「セントラルキッチン」もプログラミングで説明できる

レシピや材料が全く同じでも、味にはどうしても差が出るはずだし、食材の調達に下ごしらえ、調理という過程は高級レストランと変わらない。なのになぜ、フランチャイズのレストランでは、全国どこでも割安で、均一な味の料理を提供できるのでしょうか。

清水亮『増補版 教養としてのプログラミング講座』(中公新書ラクレ)

この難問をクリアするために、多くのフランチャイズ店では、「セントラルキッチン」方式を採用しています。

それぞれのレストランからほぼ等距離の地点に、食材の調達から下ごしらえの加工まで一手に行う大規模な厨房を設置。毎日そこから各レストランへ向け、下ごしらえの終わった食材を送る。これならフランチャイズ全体の食材を一気に大量に仕入れることができるため、仕入れコストが下がります。
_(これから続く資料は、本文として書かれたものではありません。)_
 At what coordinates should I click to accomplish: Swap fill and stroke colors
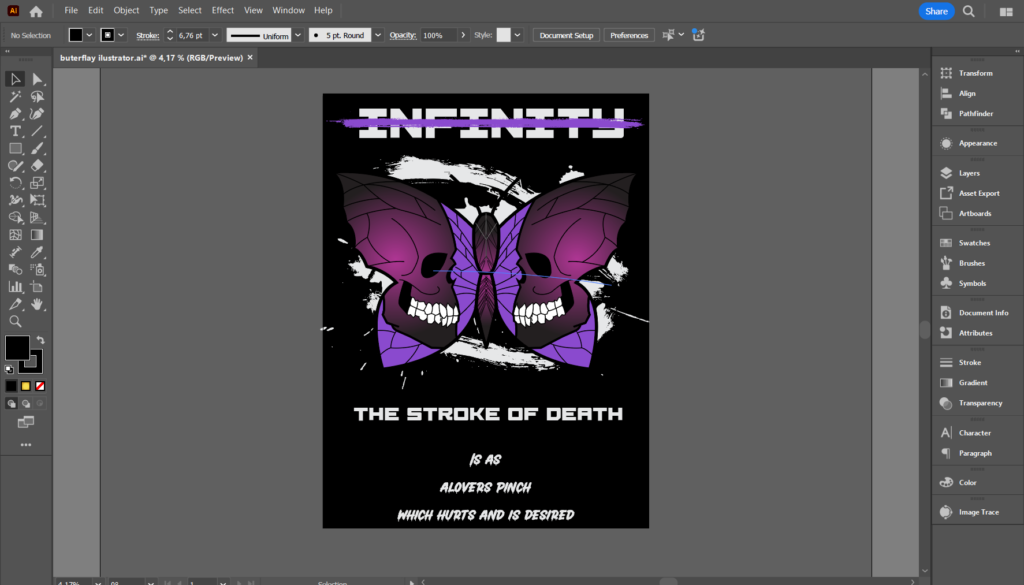click(x=41, y=340)
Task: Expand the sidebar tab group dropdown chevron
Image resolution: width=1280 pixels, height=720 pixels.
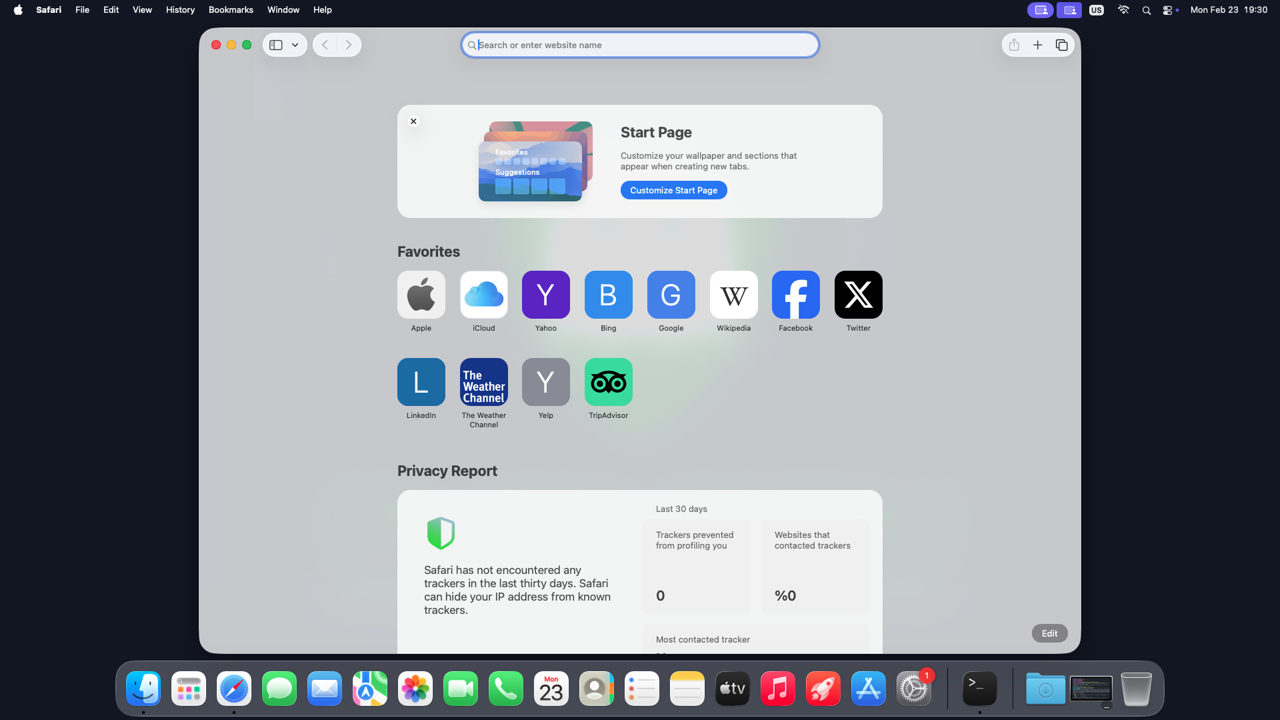Action: (295, 45)
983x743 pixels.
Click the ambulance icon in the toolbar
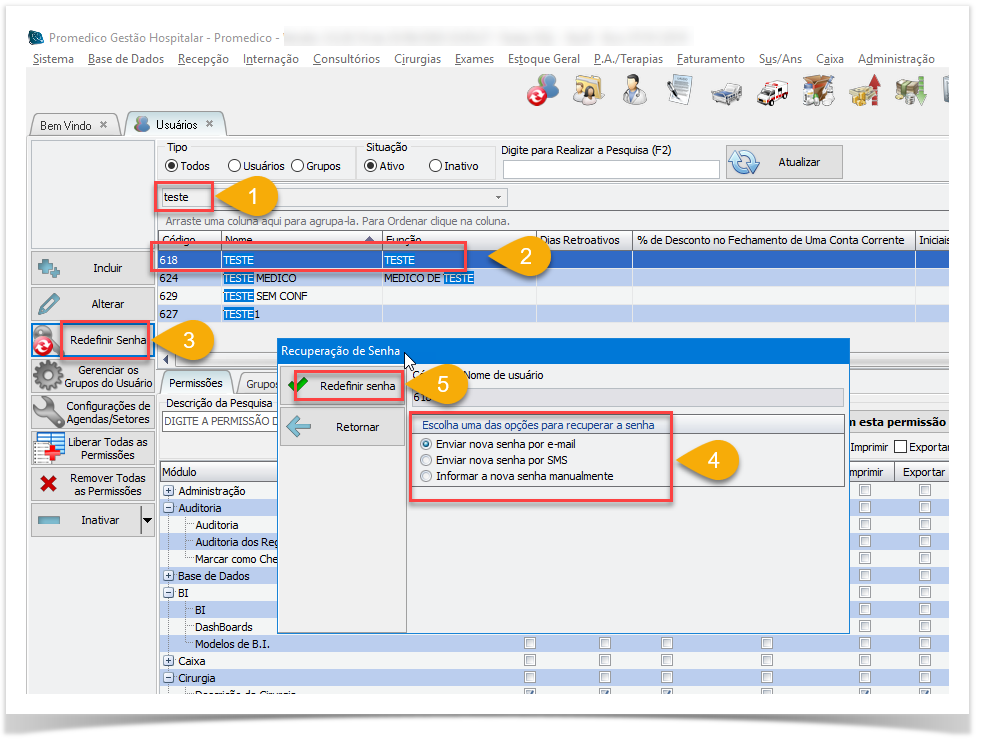(x=772, y=93)
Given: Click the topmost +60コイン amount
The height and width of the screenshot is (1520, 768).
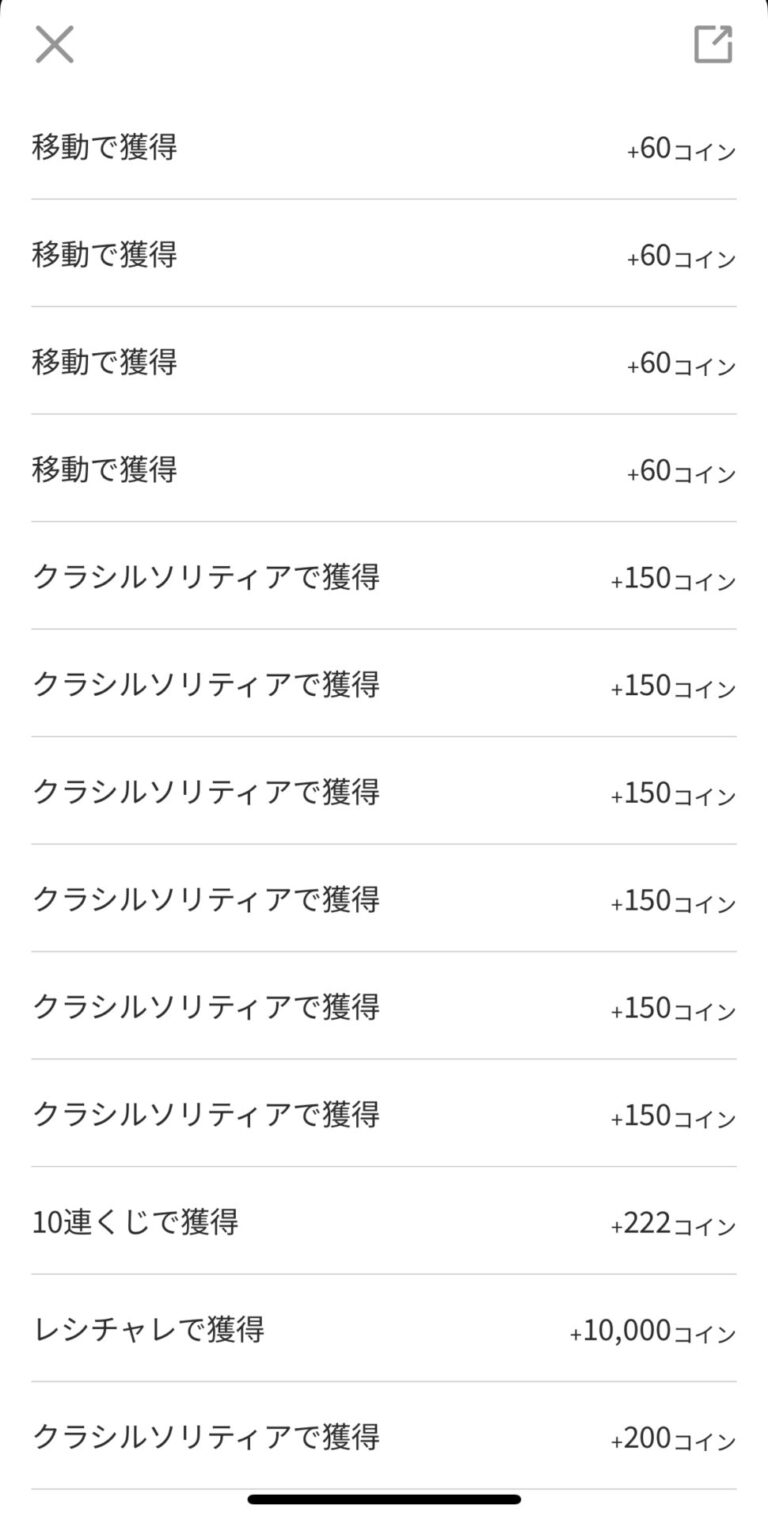Looking at the screenshot, I should 681,150.
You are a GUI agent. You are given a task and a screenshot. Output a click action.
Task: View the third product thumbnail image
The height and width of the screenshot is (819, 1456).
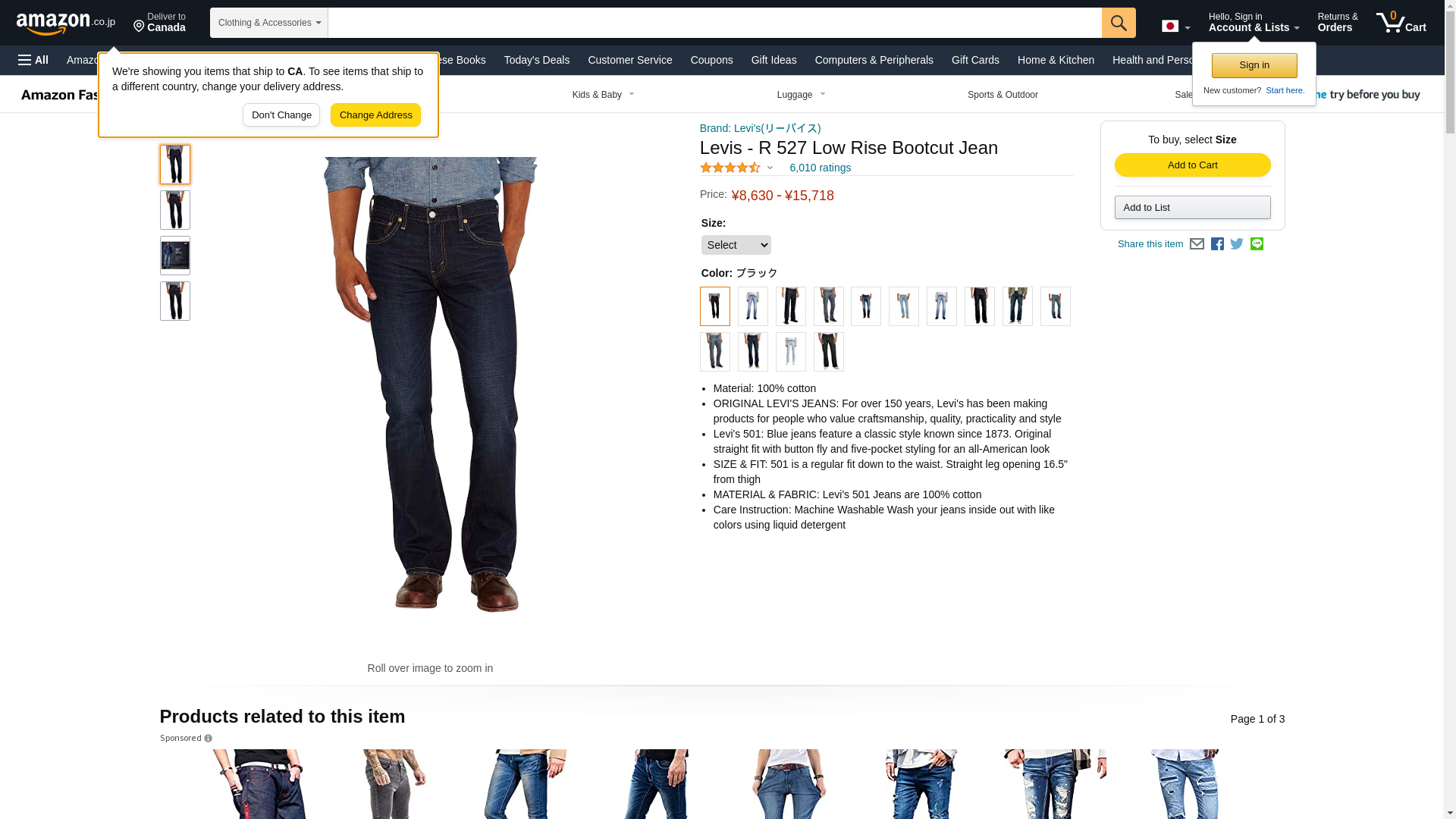pos(174,256)
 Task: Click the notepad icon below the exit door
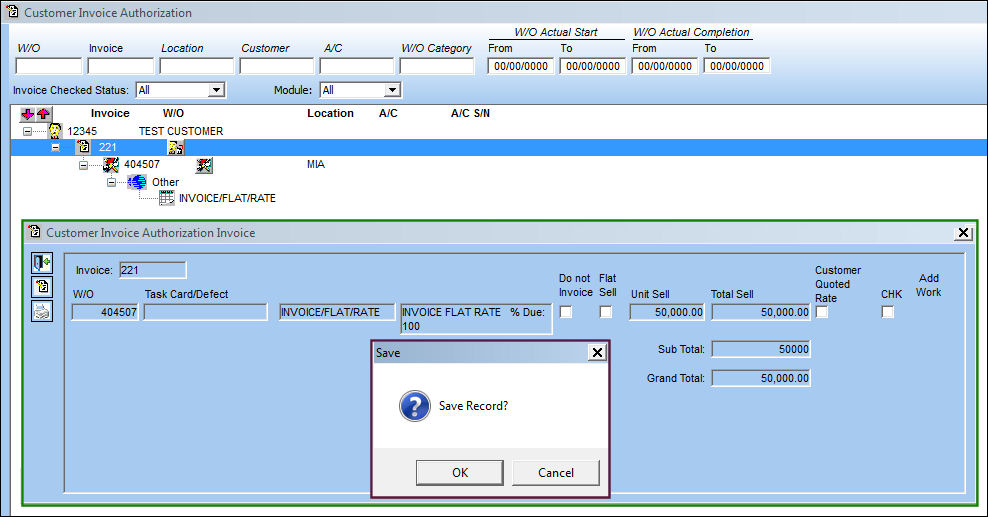pos(42,287)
下ごしらえも一度に行えば、熟練した職人による味の均一化を図ることもでき、価格を下げ、味を均一なクオリティに保つこともできます。そのうえ、各レストランでは最低限の調理しかしなくてよいため、かかる時間も短縮できる。これが「セントラルキッチン」の利点です。

このセントラルキッチン、プログラマーなら先に述べた分割統治法とパイプラインの複合技として捉えられるかもしれません。このように、実社会のさまざまな仕組みが、プログラミングという視点を通じて説明でき、またプログラミングの概念が、実社会のさまざまな局面にも応用可能だといえるのです。